──────── Data to use

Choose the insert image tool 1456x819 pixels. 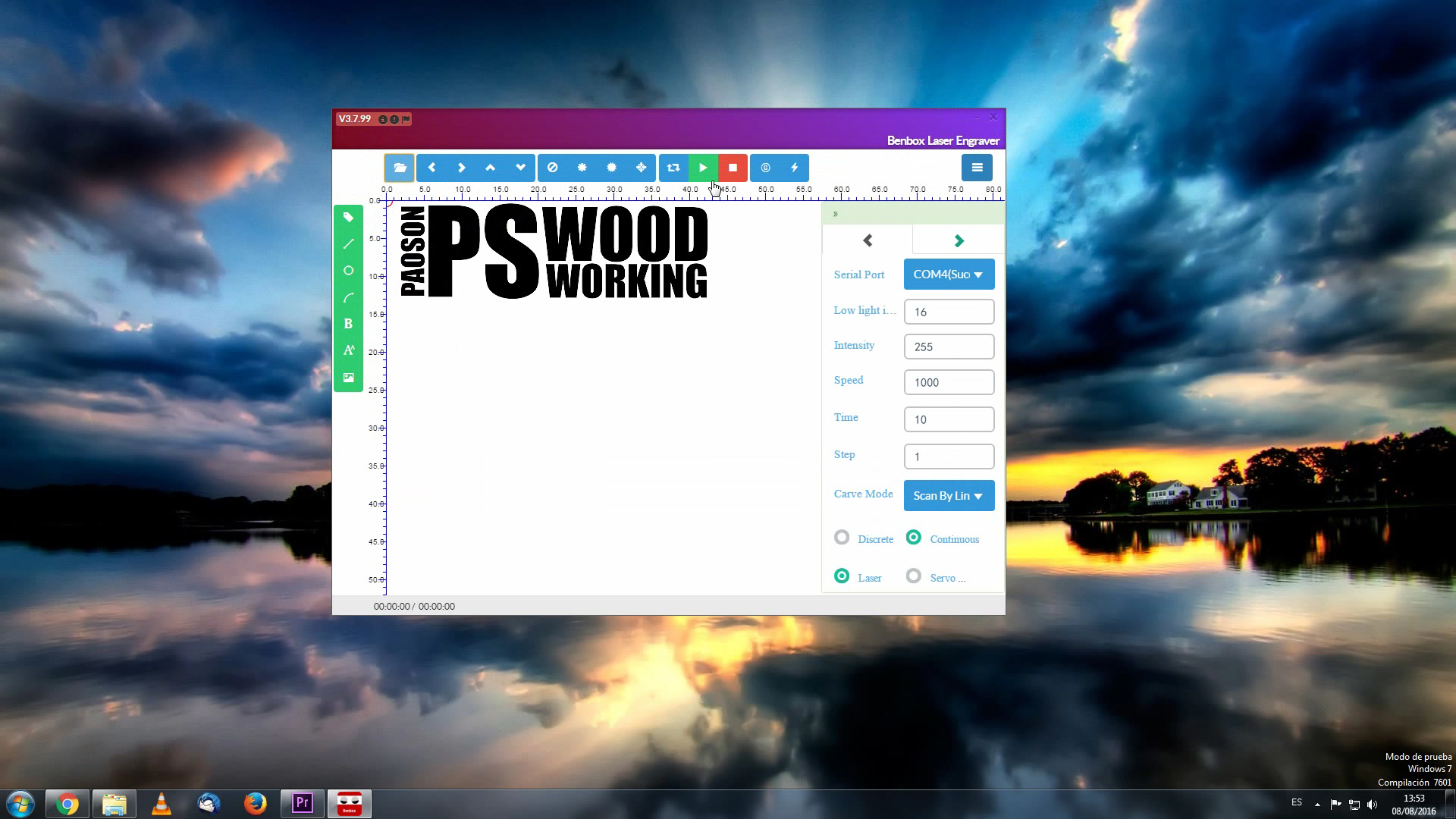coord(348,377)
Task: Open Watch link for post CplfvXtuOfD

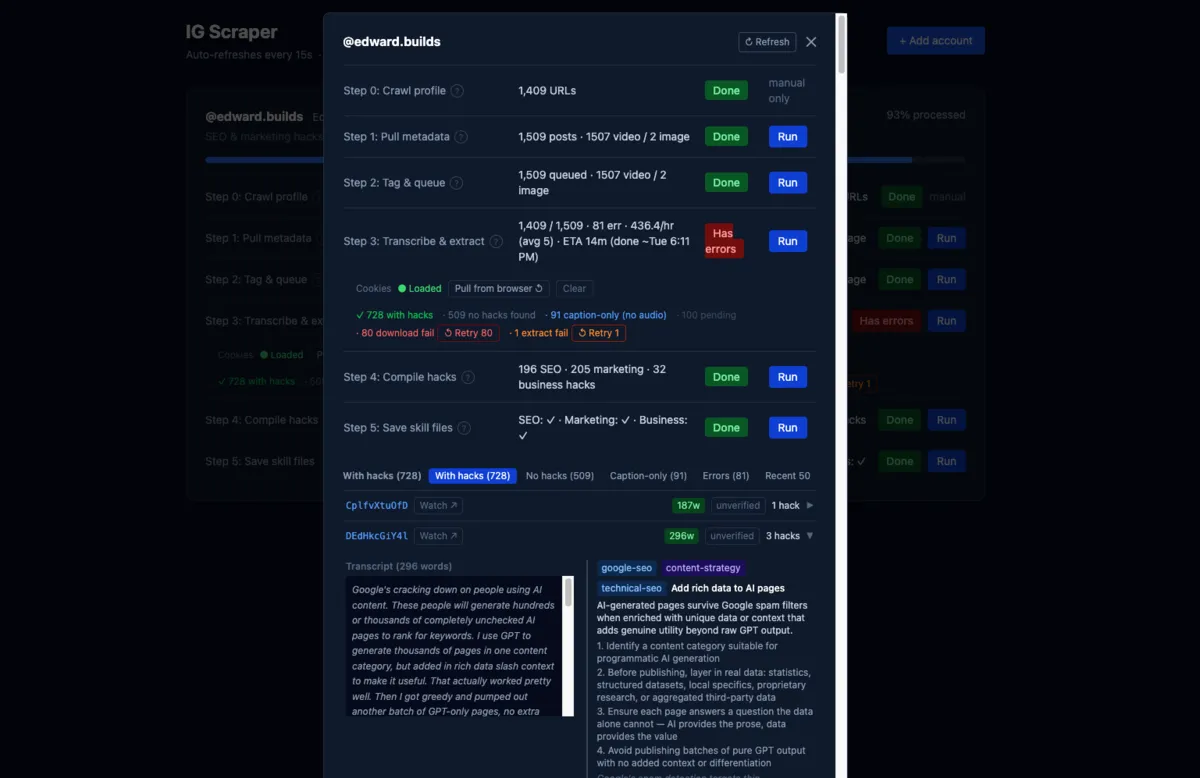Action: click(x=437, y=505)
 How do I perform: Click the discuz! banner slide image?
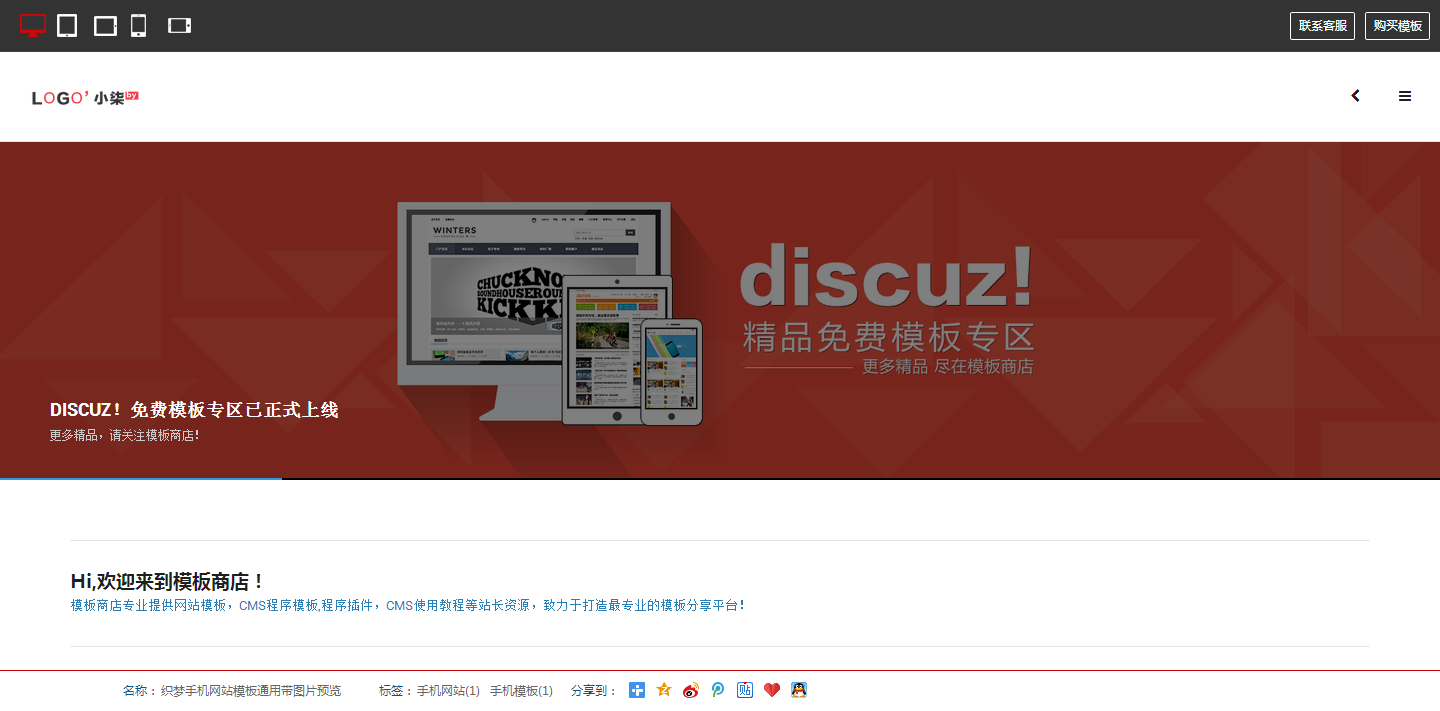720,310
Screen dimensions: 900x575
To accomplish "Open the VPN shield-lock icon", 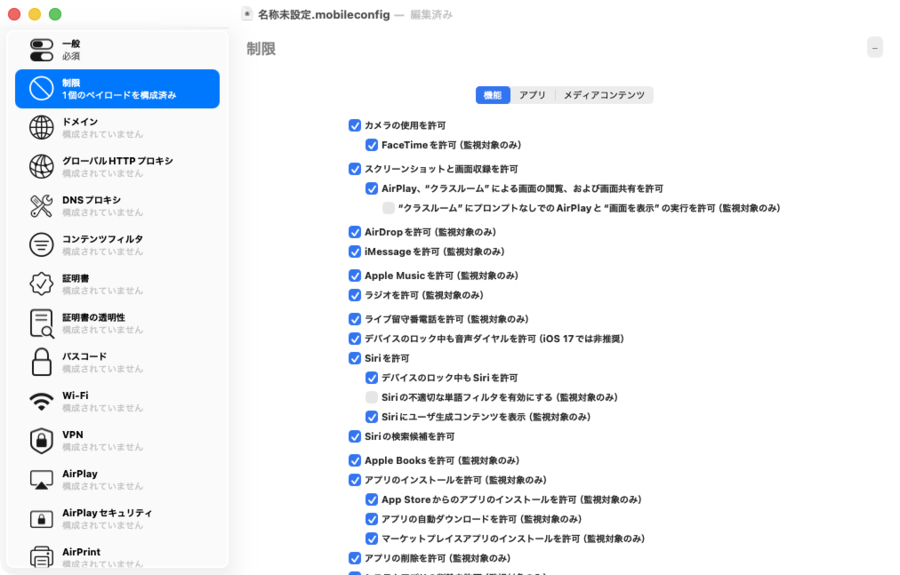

────────────────

Return, unchanged, every line of the records from the line containing "Screen dimensions: 900x575" through the end of the records, both ends included. Omit the pictures from your answer.

Screen dimensions: 900x575
To accomplish "Open the VPN shield-lock icon", 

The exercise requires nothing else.